Task requirements
1. According to the water research article, for what years will the Central Sands Region project forecast groundwater depth and nitrate health risk?
2. Reproduce the part of the water research article starting with "The newest round" and going on through "getting into groundwater.".

Excerpted text
──────

The University of Wisconsin Water Resources Institute (WRI) has been functioning in the state for 57 years. Despite that half-a-century-plus track record of scientific investigations, there are still many water challenges and opportunities that bear probing.
The newest round of investigations recently launched, with four new WRI-funded projects looking into bacterial transport, the effect of salt use on southeastern Wisconsin waters, the depth of water sources in the Central Sands Region of the state and a possible method to reduce nitrates from getting into groundwater.
Chris Zahasky, professor of geoscience at the University of Wisconsin-Madison, is leading the bacterial transport project. He said, “I am really excited for this project because it will give us a chance to explore fundamental scientific questions that will improve our understanding of bacteria transport and fate from surface sources to groundwater drinking supplies.”
He continued, “We hope to discover how spatial complexity of geologic systems combined with transient system changes impacts bacteria mobility in the subsurface.”
Zahasky and his co-investigators from the Madison campus, geoscience professor Eric Roden and graduate student Vy Le, will use a novel medical imaging technique that can capture three-dimensional and time lapse observations of E. coli moving throughout different types of geologic media and soils overlying Wisconsin groundwater aquifers. The study will add geologic heterogeneity and fluid saturation levels when considering groundwater bacterial contamination under realistic environmental conditions. That means a better understanding of the dynamic process of bacterial movement into drinking water supplies, which can sicken people and livestock. The researchers hypothesize that bacteria can flow even greater distances from the source than expected and documented in prior studies.
Details on the other three new projects are:
UW-Milwaukee’s Charles Paradis, assistant professor in geosciences, in collaboration with Laura Herrick, Southeast Wisconsin Regional Planning Commission; Cheryl Nenn, Milwaukee Riverkeeper; and Timothy Wahl, UW-Milwaukee, will undertake the project titled, “Mass discharge of road salt via groundwater to surface waters in southeastern Wisconsin.” The team will try to solve the mystery surrounding high summer concentrations of chloride—possibly from road salt applications in snowy Decembers, Januarys and Februarys—in the Root River of southeastern Wisconsin. Because chloride dissolves from road salt and is highly mobile in runoff, surface water and groundwater, some have suggested the high levels in warm months comes from laden groundwater. Researchers will check chloride in groundwater feeding the river before, during and after the summer.
“Data-driven groundwater depth and risk forecasting in the Central Sands Region of Wisconsin for sustainable management.” is the second project based on the UW-Madison campus and will be led by Jingyi Huang, assistant professor in the Department of Soil Sciences, and Ankur Desai, professor of atmospheric and oceanic sciences. Relying on data, this pair will look to the past and forecast the future of water quantity and quality in an area of the state that has seen vulnerabilities in its groundwater. The project will assess factors like precipitation, temperature, evapotranspiration, soil moisture, land cover and crop varieties combined with groundwater withdrawal, irrigation and depth data. The number crunching will yield, the researchers say, a forecast of groundwater depth and nitrate health risk for 2021 to 2050.
The project, “Assessment of biochar application to reduce nitrate leaching through agricultural vegetative treatment areas,” is being led by UW-Platteville’s assistant professor Joseph Sandford in the Department of Agriculture. Biochar is a form of charcoal created from biomass and in the absence of oxygen. In this study, its use will be measured to reduce the effects of nitrates in groundwater, specifically, runoff from silage bunkers. The project will compare differences between applying corn stover, spoiled silage or hardwood biochar; evaluate the leaching difference between biochar products produced under varied temperatures; assess the impact of biochar application rates; and evaluate the effects of shallow or deep biochar tillage.
In addition to the new projects, these started last year will continue:
- Investigating in-season cover crops for reducing nitrate loss to groundwater below potatoes
- Valuing groundwater quality: A cost function analysis of Wisconsin water utilities
- Investigating sources of salinity associated with radium and strontium in the Cambrian-Ordovician aquifer system of eastern Wisconsin
Details on the ongoing projects can be found on the WRI website.

──────

(Records from a collection)

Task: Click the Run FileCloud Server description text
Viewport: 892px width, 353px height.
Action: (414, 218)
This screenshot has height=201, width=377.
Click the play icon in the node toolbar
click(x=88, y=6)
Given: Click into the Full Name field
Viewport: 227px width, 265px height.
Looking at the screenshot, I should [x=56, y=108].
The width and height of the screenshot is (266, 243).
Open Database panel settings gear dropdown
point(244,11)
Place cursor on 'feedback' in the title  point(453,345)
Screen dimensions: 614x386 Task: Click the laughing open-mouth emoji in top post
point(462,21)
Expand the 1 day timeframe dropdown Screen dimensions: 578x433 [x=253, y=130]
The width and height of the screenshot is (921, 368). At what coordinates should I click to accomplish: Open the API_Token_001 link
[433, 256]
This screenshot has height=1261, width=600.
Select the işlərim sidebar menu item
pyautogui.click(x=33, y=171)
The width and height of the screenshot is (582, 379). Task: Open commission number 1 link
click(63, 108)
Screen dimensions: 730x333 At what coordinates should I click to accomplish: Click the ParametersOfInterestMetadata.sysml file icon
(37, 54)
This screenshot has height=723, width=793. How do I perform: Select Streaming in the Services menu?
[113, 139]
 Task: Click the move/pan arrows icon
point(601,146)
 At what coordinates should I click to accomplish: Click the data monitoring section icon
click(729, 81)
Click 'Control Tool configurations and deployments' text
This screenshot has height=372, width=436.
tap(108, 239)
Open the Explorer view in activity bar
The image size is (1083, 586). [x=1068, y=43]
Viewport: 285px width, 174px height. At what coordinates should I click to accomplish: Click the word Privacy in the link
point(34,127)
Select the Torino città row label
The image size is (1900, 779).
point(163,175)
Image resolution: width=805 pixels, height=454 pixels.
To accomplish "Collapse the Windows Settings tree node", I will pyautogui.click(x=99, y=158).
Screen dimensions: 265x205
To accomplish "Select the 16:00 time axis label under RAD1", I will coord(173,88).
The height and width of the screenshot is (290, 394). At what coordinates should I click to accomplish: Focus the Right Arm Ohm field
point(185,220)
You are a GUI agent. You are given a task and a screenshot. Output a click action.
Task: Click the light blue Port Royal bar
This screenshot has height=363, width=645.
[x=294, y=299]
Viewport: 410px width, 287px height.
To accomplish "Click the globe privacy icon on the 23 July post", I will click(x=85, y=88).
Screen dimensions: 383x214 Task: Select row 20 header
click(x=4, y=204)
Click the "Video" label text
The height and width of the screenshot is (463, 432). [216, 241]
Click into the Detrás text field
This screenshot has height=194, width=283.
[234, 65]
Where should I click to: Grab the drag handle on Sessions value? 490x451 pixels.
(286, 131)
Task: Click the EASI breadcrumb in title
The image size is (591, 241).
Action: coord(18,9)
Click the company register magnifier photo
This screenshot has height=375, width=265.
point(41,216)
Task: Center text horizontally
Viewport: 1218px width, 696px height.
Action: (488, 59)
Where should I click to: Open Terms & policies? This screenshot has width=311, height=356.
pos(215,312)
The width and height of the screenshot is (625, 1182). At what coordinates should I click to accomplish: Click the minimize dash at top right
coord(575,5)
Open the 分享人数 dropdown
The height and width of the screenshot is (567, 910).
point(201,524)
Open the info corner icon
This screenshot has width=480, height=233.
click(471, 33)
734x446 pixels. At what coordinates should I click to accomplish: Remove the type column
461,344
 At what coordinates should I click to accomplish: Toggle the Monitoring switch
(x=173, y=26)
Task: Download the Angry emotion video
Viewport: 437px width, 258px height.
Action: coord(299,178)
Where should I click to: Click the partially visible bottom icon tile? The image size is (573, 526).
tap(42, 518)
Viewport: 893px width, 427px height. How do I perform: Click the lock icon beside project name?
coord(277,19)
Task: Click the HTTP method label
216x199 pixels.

──────

Expected outputs
1. 2021 to 2050.

2.
The newest round of investigations recently launched, with four new WRI-funded projects looking into bacterial transport, the effect of salt use on southeastern Wisconsin waters, the depth of water sources in the Central Sands Region of the state and a possible method to reduce nitrates from getting into groundwater.